→ TASK BRIEF:
Hunt through the lines below for the string "agent" and copy each one that has it.

Saved entries:
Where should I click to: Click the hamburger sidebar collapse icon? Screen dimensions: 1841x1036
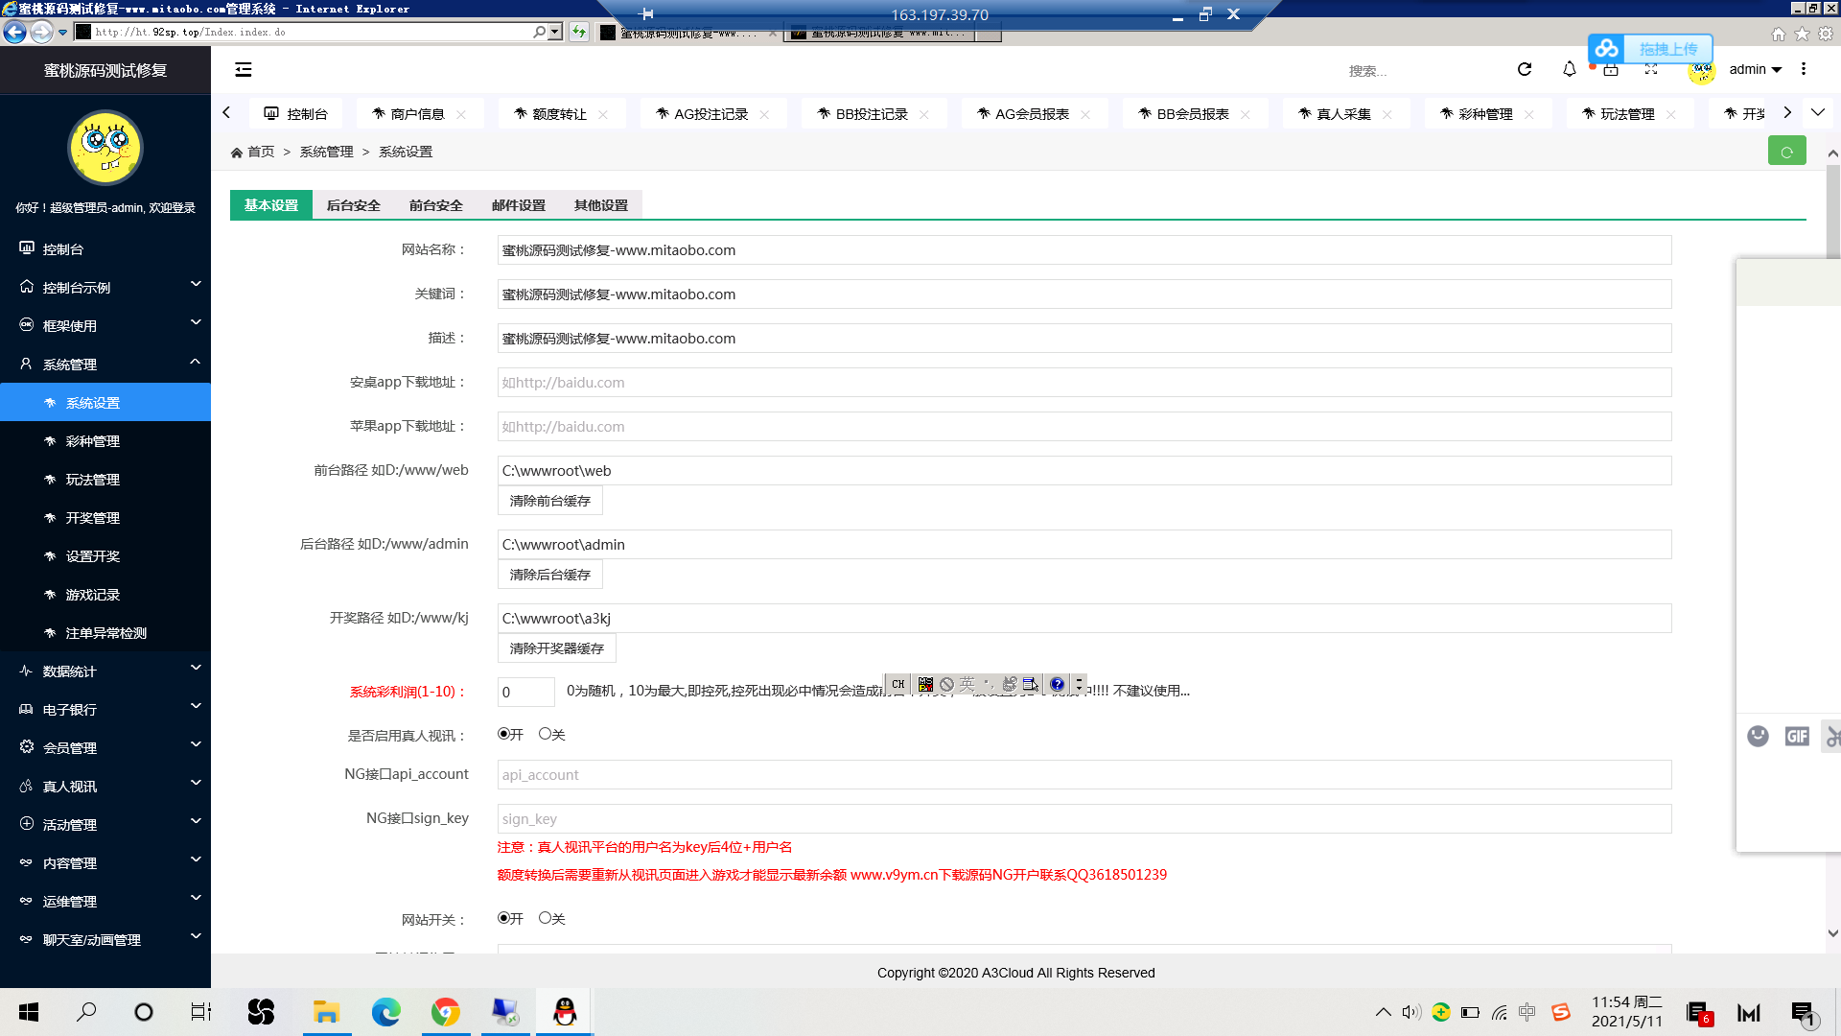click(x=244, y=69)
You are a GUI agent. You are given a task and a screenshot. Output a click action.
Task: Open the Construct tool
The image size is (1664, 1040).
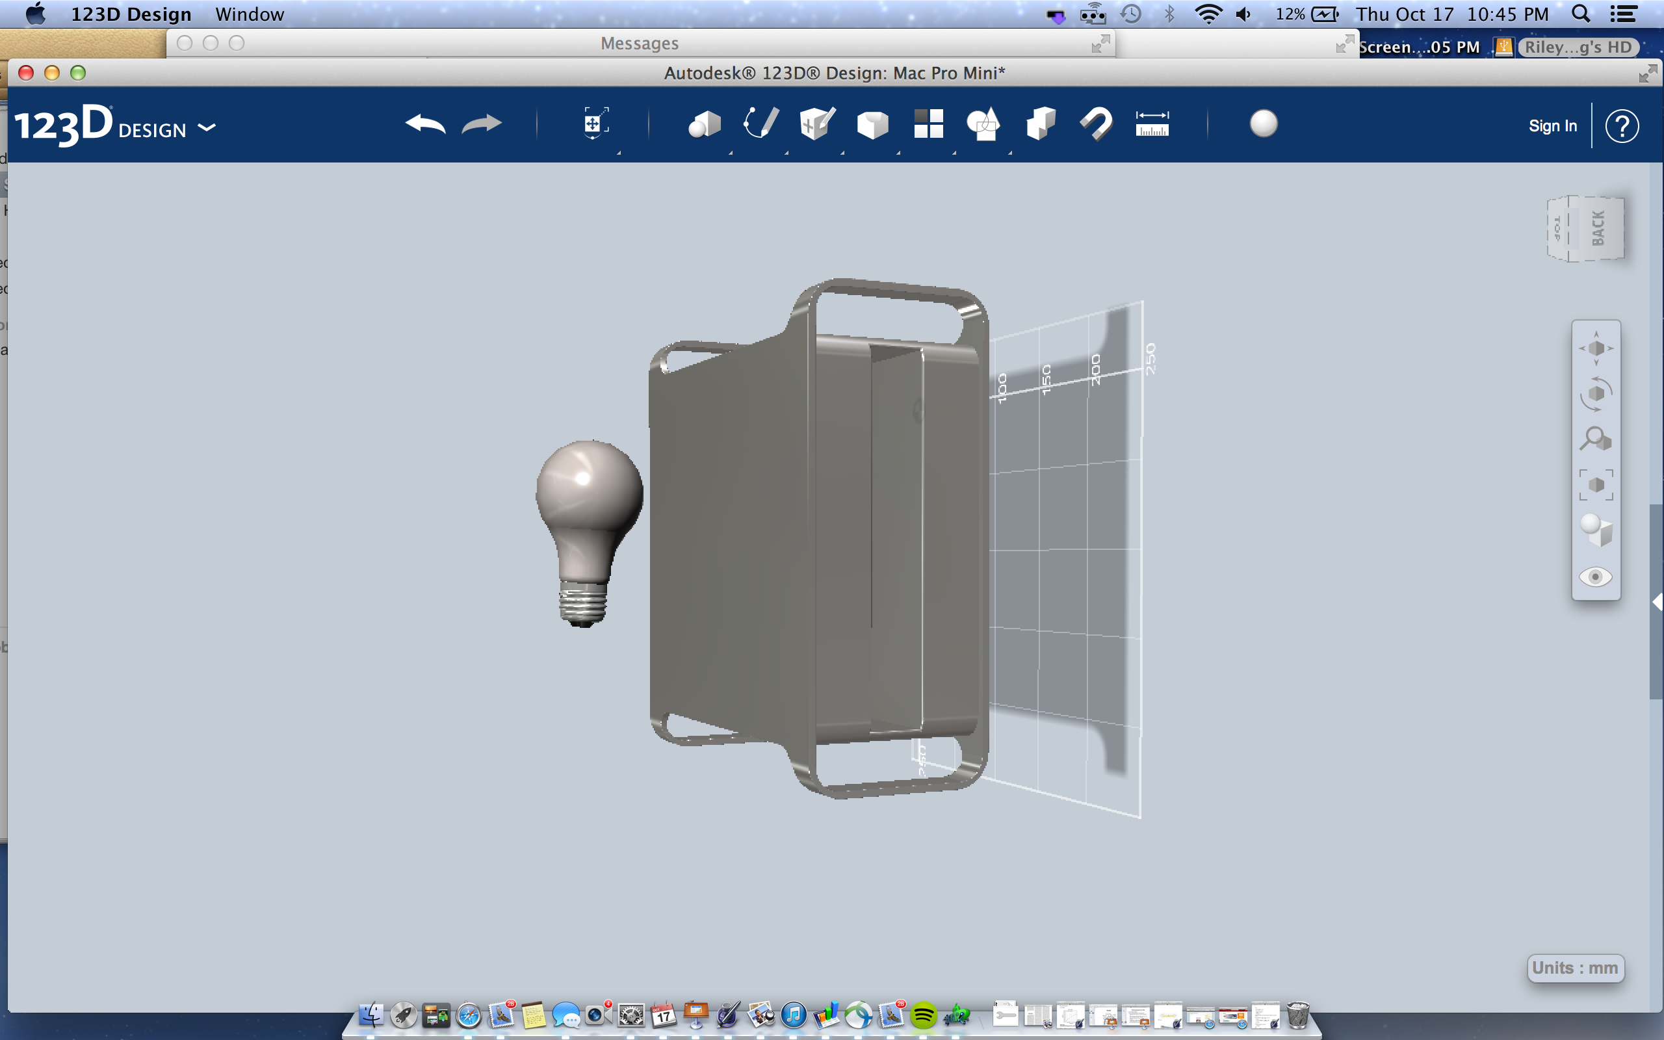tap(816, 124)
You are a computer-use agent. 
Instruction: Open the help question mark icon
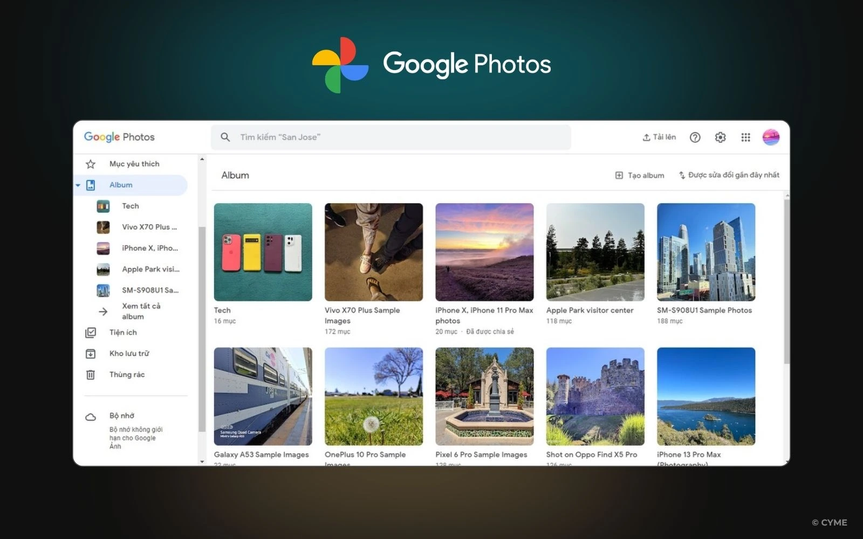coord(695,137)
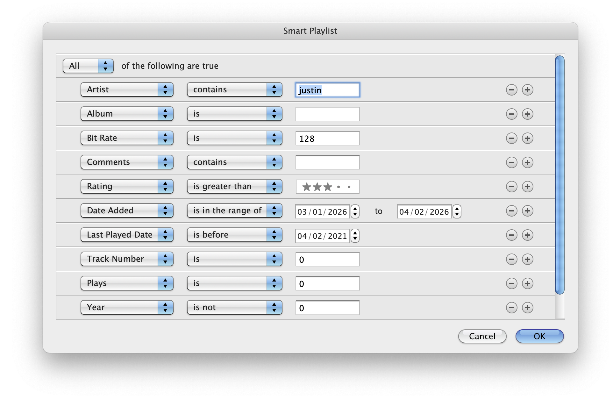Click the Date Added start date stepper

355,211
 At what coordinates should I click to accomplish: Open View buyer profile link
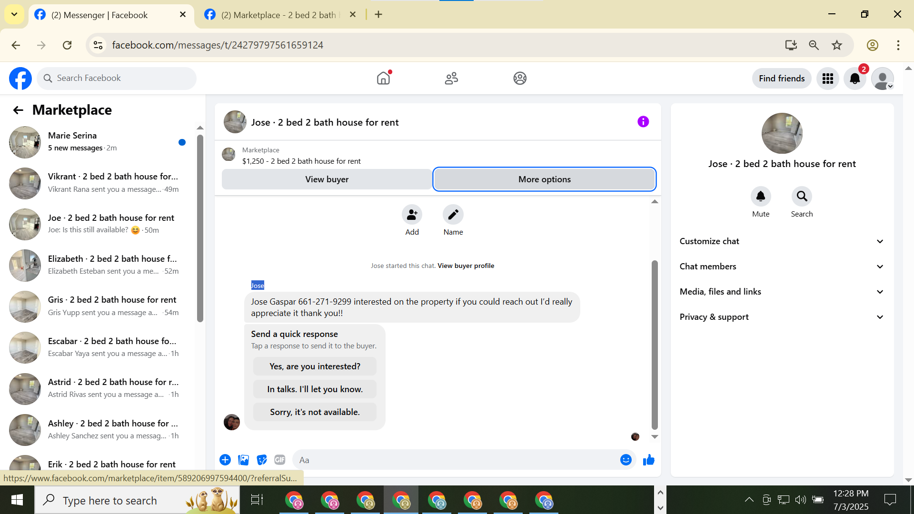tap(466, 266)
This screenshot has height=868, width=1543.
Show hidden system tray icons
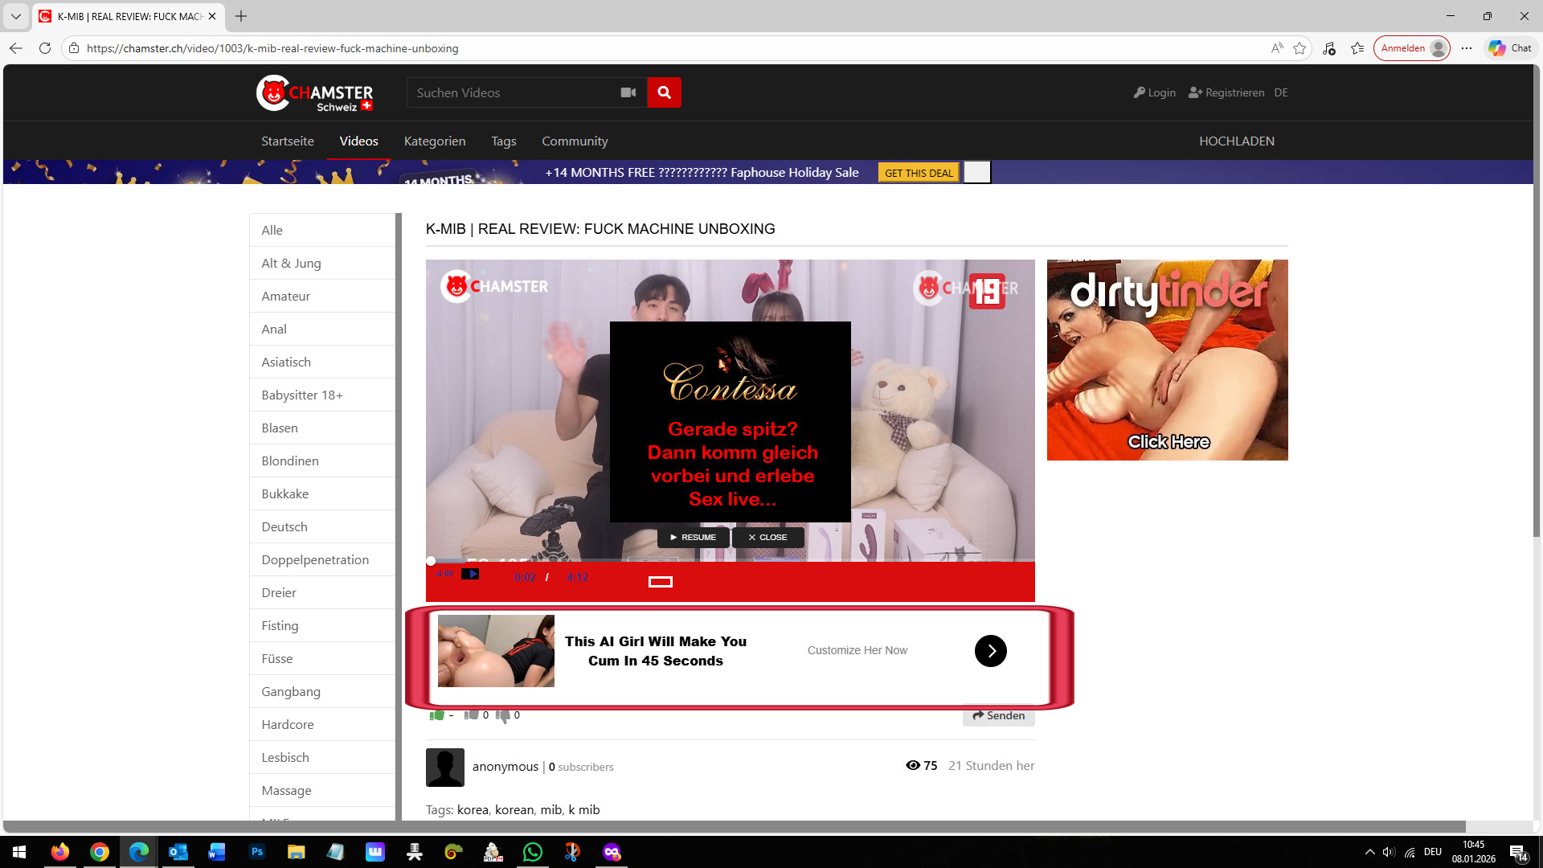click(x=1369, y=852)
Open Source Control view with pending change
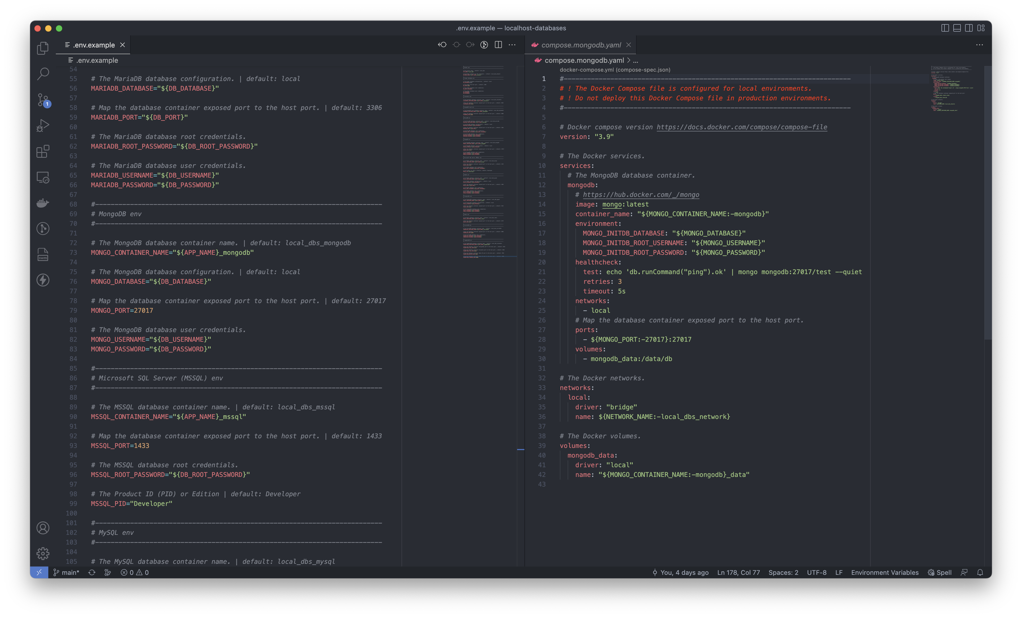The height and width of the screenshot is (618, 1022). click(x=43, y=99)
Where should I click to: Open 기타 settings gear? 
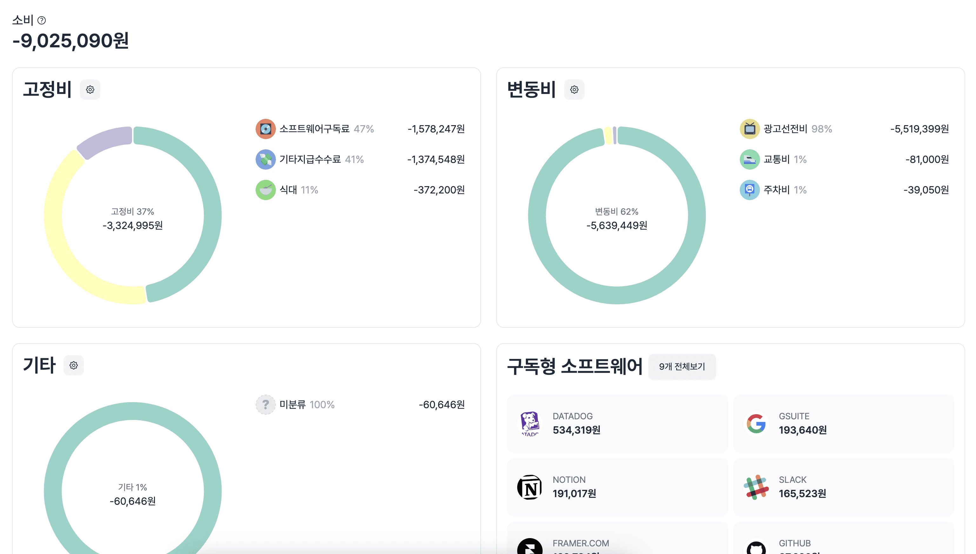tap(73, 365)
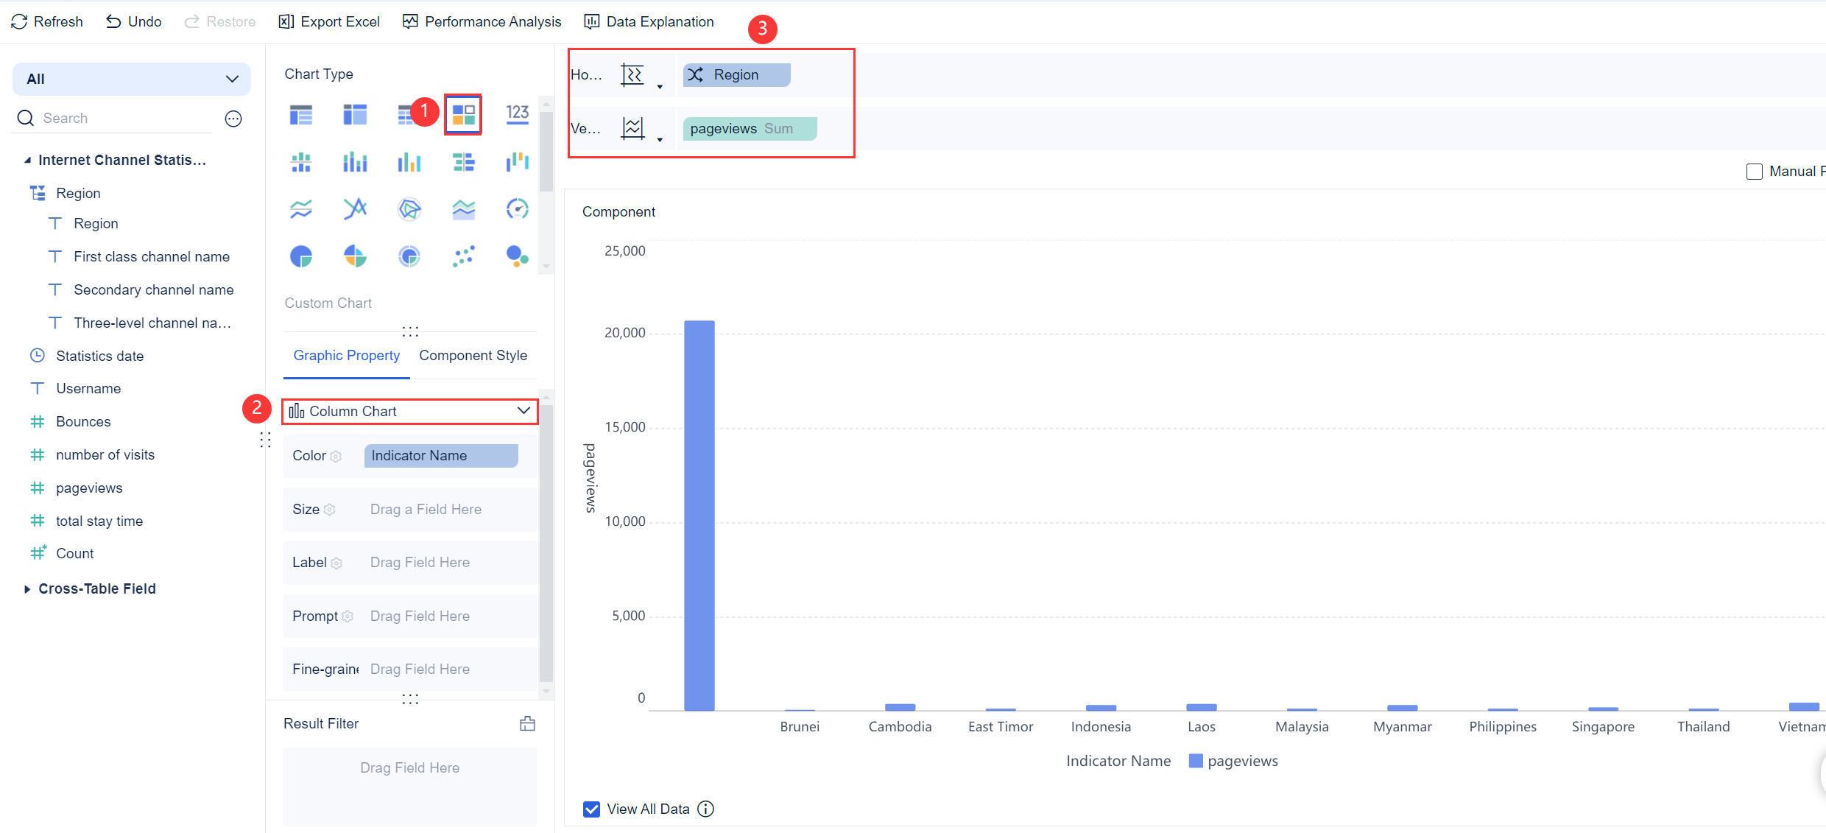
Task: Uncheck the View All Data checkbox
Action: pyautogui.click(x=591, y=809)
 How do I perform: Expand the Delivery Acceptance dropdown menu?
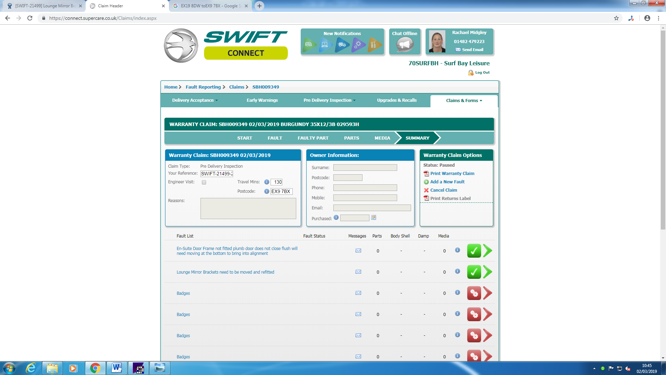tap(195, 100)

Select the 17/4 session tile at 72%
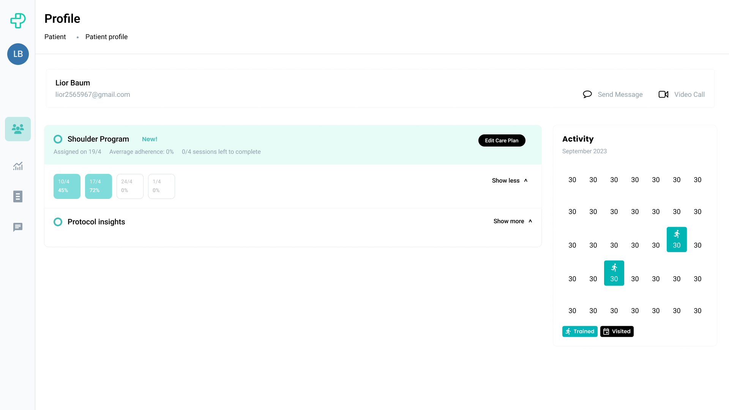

→ RESPONSE FOR THIS EXERCISE:
You are a GUI agent. You are given a task and a screenshot. Output a click action.
You are a computer-use agent. 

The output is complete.